* Task prompt: If a line in the material below has the string "text", copy it out.

★ ★ ★ ★ ★

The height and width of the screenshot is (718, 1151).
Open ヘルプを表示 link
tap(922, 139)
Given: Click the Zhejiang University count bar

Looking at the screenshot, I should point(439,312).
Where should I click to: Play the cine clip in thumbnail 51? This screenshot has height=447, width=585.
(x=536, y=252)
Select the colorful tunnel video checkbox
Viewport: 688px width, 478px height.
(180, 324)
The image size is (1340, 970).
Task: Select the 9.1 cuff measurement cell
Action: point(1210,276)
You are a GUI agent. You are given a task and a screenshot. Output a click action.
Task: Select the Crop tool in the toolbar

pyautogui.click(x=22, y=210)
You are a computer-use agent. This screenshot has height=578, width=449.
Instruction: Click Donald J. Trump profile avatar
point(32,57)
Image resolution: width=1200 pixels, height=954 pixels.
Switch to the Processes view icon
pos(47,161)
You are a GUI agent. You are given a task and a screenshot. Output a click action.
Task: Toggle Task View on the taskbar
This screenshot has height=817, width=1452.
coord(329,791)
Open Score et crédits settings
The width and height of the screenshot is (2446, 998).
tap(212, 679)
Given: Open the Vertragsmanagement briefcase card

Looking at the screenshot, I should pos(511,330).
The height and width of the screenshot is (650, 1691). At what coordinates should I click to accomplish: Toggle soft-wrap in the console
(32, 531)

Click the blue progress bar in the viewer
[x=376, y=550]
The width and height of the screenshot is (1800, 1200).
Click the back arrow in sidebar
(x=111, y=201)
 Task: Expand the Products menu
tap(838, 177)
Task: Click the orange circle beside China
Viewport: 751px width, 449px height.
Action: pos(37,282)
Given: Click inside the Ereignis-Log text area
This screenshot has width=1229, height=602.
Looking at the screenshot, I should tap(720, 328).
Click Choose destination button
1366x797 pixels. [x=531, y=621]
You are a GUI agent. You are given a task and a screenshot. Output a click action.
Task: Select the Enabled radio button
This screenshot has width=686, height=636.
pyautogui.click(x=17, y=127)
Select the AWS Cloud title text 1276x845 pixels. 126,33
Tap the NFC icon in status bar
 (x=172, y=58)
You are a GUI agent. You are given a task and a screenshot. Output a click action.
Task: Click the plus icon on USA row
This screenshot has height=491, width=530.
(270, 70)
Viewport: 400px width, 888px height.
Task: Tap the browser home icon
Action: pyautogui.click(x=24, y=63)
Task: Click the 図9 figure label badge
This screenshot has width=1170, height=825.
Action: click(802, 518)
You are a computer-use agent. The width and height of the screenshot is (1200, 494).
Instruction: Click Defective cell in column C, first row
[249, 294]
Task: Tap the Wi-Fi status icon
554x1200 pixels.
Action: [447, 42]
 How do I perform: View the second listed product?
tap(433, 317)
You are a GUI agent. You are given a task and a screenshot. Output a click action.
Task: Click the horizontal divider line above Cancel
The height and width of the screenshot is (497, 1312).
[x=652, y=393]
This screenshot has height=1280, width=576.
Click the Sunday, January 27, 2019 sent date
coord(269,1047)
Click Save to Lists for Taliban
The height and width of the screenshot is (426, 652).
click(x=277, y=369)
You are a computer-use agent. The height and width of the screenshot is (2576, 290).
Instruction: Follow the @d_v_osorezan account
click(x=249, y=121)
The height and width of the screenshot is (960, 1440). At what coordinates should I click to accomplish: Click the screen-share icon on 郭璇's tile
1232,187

★ ★ ★ ★ ★

* Response to this exercise:
Given: Click inside the Ereignis-Log text area
Select the AWS Cloud title text 1276x845 pixels. 126,33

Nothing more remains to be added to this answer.